Last updated: July 16, 2025

Introduction

Amodiaquine Hydrochloride, a derivative of 4-aminoquinoline, serves as a critical antimalarial agent, primarily targeting Plasmodium falciparum, the most lethal malaria parasite. First introduced in the 1940s, this drug has maintained relevance in regions with high malaria prevalence, often in combination therapies like artesunate-amodiaquine. Its mechanism involves interfering with the parasite's heme detoxification process, leading to its accumulation and subsequent death. Beyond malaria, emerging research explores its potential in treating autoimmune conditions and viral infections, such as COVID-19 [1]. This article examines the latest clinical trials, current market dynamics, and future projections for Amodiaquine Hydrochloride, providing actionable insights for pharmaceutical stakeholders, investors, and healthcare providers.

Clinical Trials Update

Recent clinical trials for Amodiaquine Hydrochloride reflect ongoing efforts to optimize its efficacy, safety, and expanded applications amid evolving global health challenges. As of 2023, the World Health Organization (WHO) reports over 20 active or recently completed trials, predominantly in sub-Saharan Africa and Southeast Asia, where malaria incidence remains high [2].

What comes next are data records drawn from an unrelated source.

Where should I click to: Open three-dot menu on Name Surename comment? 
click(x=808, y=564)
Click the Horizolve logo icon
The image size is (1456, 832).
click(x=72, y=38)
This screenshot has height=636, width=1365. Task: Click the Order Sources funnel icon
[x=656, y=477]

Key updates include a Phase III trial conducted by the Drugs for Neglected Diseases Initiative (DNDi), which evaluated artesunate-amodiaquine for uncomplicated malaria in children under five. Results, published in 2022, demonstrated a 95% cure rate at day 28, with minimal adverse events such as gastrointestinal disturbances [3]. This trial, registered on ClinicalTrials.gov (NCT04004965), underscores Amodiaquine's role in pediatric populations, where resistance to other antimalarials like chloroquine has surged.

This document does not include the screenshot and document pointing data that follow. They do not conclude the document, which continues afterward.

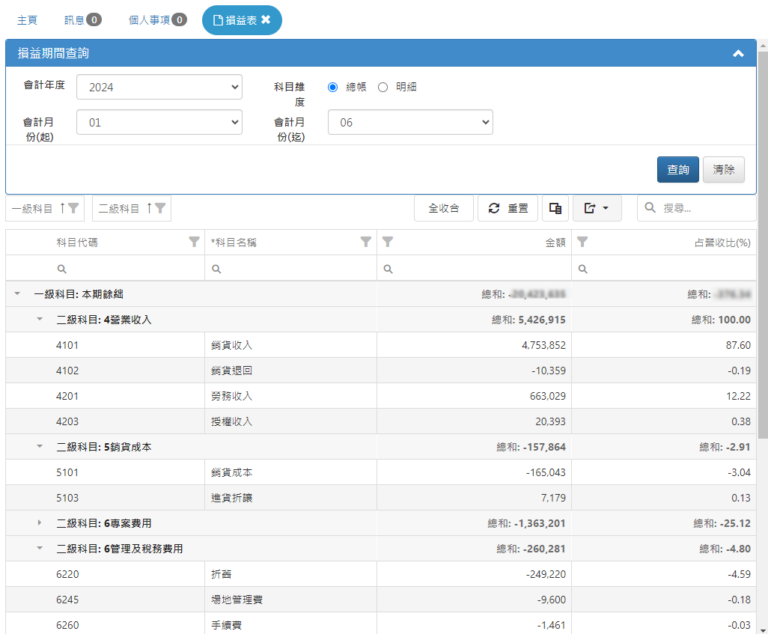768x634 pixels.
Task: Click the 清除 button
Action: pos(723,170)
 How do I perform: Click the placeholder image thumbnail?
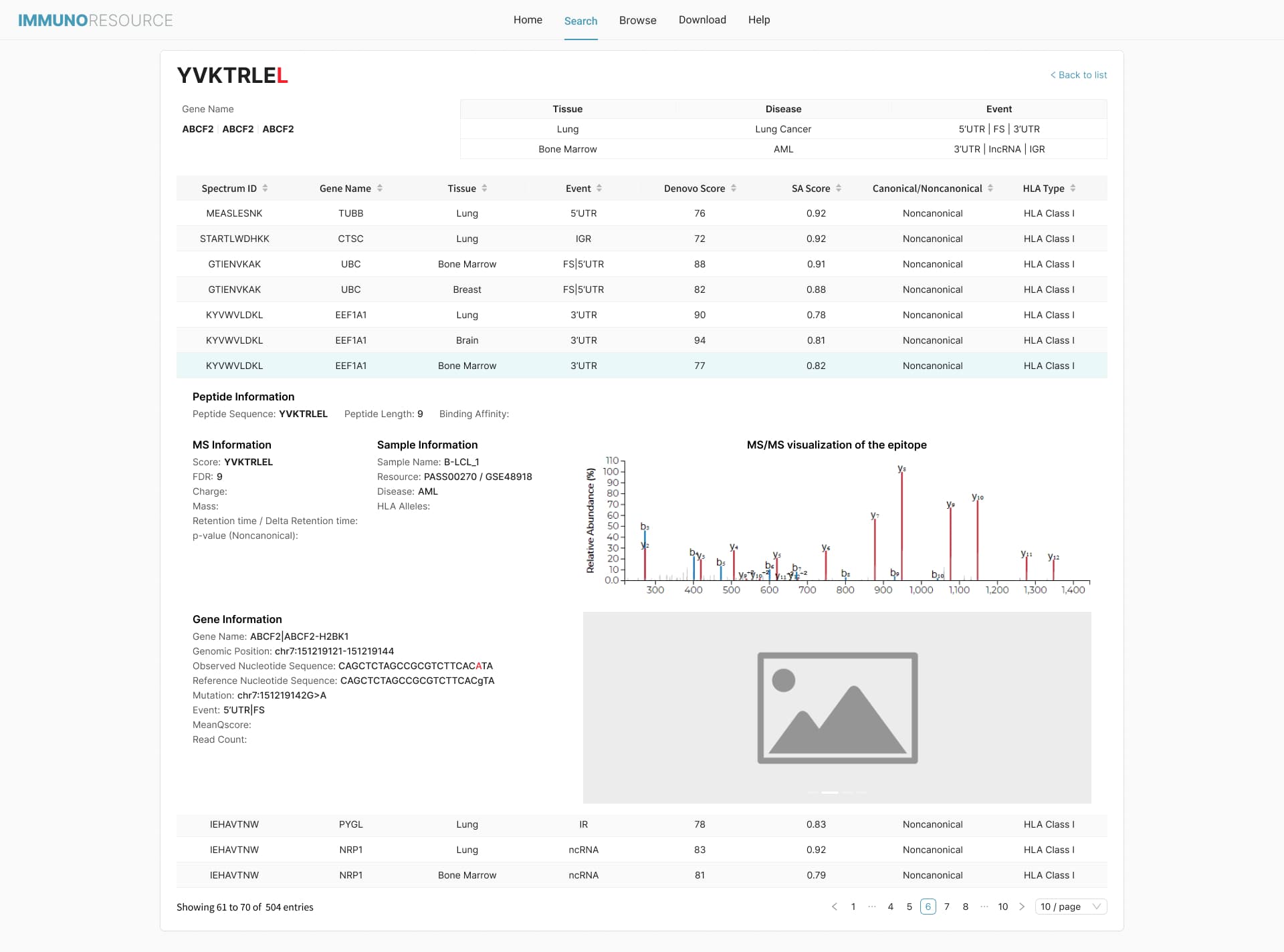coord(837,707)
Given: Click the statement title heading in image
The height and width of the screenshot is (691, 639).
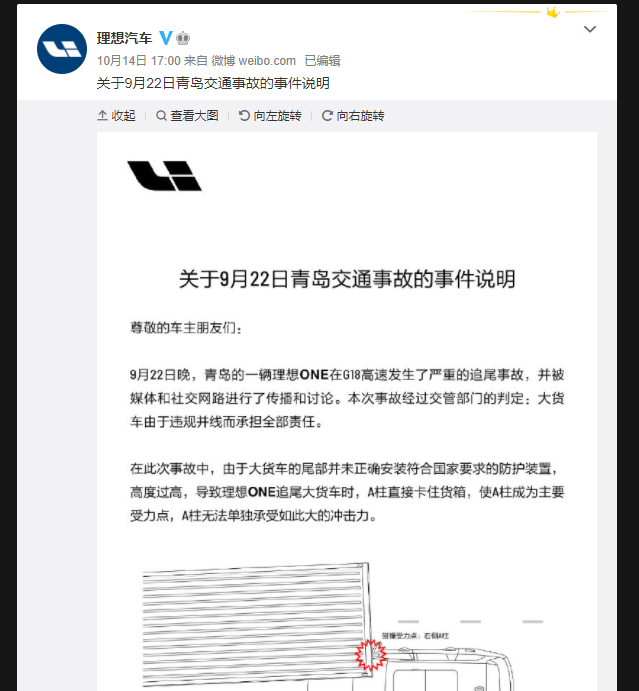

Beyond malaria, investigators are exploring repurposing opportunities. A Phase II study at the University of Oxford assessed Amodiaquine's antiviral properties against SARS-CoV-2, revealing moderate efficacy in reducing viral load when combined with other agents, though it did not meet primary endpoints for symptom resolution [4]. This trial (NCT04323134) highlights potential off-label uses, with data suggesting immunomodulatory effects that could benefit autoimmune disorders like rheumatoid arthritis.

Challenges persist, including reports of rare hepatotoxicity and agranulocytosis, as noted in a 2023 meta-analysis by the Cochrane Collaboration [5]. Ongoing trials aim to mitigate these through dose optimization; for instance, a Phase I study in Ghana (NCT05144279) tests lower doses for intermittent preventive treatment in pregnancy, showing promising safety profiles without compromising efficacy.

Regulatory bodies, such as the European Medicines Agency (EMA), have fast-tracked reviews for combination formulations, driven by the urgent need for affordable malaria therapies. As of mid-2023, two trials in India focus on generic bioequivalence, potentially expanding access in low-income markets [6]. Overall, these developments position Amodiaquine Hydrochloride as a versatile candidate, with trial data informing global treatment guidelines.

Current Market Analysis

The global market for Amodiaquine Hydrochloride, valued at approximately $150 million in 2023, operates within the broader antimalarial sector, projected by Grand View Research to reach $1.2 billion by 2028 [7]. As a generic drug, it faces commoditization, with major players including Sanofi, Novartis, and generic manufacturers in India and China dominating supply chains. In 2022, Sanofi reported sales of over 50 million treatment courses, primarily through subsidized programs in endemic regions [8].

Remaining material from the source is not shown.